Study of the Dielectric Property of Monolayer Confined Water Using A Polarizable Model
Q Fan and HT Liang and XQ Xu and ST Lv and Z Liang and Y Yang, ACTA CHIMICA SINICA, 78, 547-556 (2020).
DOI: 10.6023/A20030054
The direct measurement of the dielectric properties of the confined water is exceedingly challenging, result in the lack of a quantitative understanding of its critical roles in electrochemistry, interfacial reactivity and transport thermodynamics. In this paper, we employ the equilibrium molecular dynamics simulation and the linear response theory-based analytical expressions for the local permittivity tensor, to calculate the static and dynamic dielectric response properties of the monolayer ice and water confined in the 0.65 nm size hydrophobic slab pore under 5 x 10(8) Pa lateral pressure and different temperatures. We carry out a detailed comparative study on the performance of predicting the confined structure and dielectric response properties between two well known water molecule models, i.e., constant dipole moment SPC/E model and polarizable SWM4-NDP water model. We have analyzed the probability distributions of the instantaneous SWM4-NDP water molecular dipole moments and calculated the static structure factor, radial dipole-dipole correlation function, static dielectric tensor, total dipole autocorrelation function and Debye relaxation time of each simulation system. For the first time, we found the novel variation of the water molecular polarities, in the monolayer confined liquid and solid phase of water, due to the extreme confinement condition. The performance in describing the structural properties are found comparable between the two water models, and the enhancement of the confinement weakens the advantage of the SWM4-NDP model in predicting the static dielectric property.
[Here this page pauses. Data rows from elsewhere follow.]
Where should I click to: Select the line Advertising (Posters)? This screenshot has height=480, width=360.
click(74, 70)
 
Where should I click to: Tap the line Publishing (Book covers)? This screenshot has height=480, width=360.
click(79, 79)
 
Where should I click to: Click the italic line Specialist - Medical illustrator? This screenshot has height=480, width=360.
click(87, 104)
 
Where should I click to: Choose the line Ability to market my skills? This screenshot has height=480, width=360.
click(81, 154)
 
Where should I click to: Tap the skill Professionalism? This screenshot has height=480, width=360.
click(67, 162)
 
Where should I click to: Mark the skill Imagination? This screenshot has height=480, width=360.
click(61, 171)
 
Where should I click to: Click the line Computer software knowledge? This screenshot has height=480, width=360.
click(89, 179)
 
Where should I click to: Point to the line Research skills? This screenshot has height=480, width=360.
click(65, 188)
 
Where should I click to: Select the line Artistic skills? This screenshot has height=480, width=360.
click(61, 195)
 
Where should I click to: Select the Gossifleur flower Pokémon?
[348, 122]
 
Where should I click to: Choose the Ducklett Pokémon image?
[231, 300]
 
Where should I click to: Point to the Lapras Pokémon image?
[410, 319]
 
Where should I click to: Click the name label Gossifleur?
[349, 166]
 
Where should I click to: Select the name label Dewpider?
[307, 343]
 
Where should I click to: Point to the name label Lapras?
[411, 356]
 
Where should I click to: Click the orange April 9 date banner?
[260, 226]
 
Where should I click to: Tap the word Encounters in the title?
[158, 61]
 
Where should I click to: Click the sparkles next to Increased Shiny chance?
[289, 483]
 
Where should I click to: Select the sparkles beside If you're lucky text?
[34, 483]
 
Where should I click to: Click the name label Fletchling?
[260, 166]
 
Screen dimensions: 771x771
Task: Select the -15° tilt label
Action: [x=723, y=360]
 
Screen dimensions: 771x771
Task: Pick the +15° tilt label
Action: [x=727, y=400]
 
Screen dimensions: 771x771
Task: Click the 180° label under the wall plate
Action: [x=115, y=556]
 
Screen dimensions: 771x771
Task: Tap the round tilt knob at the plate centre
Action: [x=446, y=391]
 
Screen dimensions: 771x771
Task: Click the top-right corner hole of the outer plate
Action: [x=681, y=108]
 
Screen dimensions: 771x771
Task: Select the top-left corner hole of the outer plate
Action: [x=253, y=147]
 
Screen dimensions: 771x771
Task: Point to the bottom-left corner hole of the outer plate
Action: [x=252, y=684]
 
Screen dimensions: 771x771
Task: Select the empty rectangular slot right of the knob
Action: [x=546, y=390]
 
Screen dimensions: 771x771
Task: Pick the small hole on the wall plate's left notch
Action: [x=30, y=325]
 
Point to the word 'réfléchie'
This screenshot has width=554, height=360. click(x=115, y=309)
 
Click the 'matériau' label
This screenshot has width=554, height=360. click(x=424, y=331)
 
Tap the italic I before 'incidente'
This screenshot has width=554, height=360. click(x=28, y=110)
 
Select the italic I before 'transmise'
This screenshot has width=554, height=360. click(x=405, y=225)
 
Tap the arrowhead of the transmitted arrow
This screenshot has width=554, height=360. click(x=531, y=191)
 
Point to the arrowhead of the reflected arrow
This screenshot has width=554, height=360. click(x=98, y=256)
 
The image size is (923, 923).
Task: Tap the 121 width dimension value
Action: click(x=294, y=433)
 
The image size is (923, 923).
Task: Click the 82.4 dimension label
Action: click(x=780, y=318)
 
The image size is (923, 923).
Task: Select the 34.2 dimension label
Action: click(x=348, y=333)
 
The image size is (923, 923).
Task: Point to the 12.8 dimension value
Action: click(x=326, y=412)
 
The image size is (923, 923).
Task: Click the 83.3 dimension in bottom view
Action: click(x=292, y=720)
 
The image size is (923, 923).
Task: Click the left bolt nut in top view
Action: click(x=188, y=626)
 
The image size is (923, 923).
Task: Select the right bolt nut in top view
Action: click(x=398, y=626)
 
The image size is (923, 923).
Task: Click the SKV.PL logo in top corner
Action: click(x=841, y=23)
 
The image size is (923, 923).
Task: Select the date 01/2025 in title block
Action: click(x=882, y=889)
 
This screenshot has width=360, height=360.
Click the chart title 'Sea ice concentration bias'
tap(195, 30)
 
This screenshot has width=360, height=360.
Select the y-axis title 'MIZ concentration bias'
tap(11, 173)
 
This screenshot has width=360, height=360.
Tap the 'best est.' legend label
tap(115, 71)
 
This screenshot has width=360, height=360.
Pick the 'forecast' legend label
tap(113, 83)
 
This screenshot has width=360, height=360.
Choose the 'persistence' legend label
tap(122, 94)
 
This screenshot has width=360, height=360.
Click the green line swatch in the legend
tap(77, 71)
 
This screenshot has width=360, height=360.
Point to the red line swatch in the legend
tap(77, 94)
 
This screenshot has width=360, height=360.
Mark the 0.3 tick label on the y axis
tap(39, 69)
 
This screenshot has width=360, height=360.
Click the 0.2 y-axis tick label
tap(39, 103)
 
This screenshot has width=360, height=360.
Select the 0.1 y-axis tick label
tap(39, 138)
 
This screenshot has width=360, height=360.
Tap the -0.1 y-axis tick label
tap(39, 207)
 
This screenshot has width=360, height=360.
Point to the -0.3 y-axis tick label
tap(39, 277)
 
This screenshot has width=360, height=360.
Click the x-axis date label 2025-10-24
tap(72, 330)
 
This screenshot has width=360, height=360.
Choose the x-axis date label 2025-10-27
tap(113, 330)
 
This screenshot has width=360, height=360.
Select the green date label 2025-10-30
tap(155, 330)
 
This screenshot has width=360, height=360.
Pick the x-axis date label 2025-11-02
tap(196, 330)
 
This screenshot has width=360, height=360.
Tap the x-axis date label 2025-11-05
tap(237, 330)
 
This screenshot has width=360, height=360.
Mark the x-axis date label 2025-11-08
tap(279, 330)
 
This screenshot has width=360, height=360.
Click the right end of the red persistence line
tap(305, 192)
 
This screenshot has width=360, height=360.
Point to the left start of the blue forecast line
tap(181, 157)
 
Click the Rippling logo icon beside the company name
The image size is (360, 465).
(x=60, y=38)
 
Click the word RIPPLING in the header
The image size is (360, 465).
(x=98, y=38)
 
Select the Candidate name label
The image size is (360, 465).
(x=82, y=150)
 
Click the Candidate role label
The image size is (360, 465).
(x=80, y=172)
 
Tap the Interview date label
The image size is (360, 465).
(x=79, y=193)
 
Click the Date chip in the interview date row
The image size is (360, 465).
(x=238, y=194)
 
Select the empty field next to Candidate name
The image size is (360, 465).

However, in the prediction of the dynamic properties such as dielectric relaxation time, SWM4-NDP water model is superior to the SPC/E model. Therefore, we suggest that using SWM4-NDP model in the future investigation of the structural phase transition kinetics, ionic transportation and solvation kinetics would be the better choice. The current achievement of the fundamental insight and computational data could potentially facilitate the theoretical advancements in designing new devices of energy storage, sensor, and medicine delivery based on confined water systems.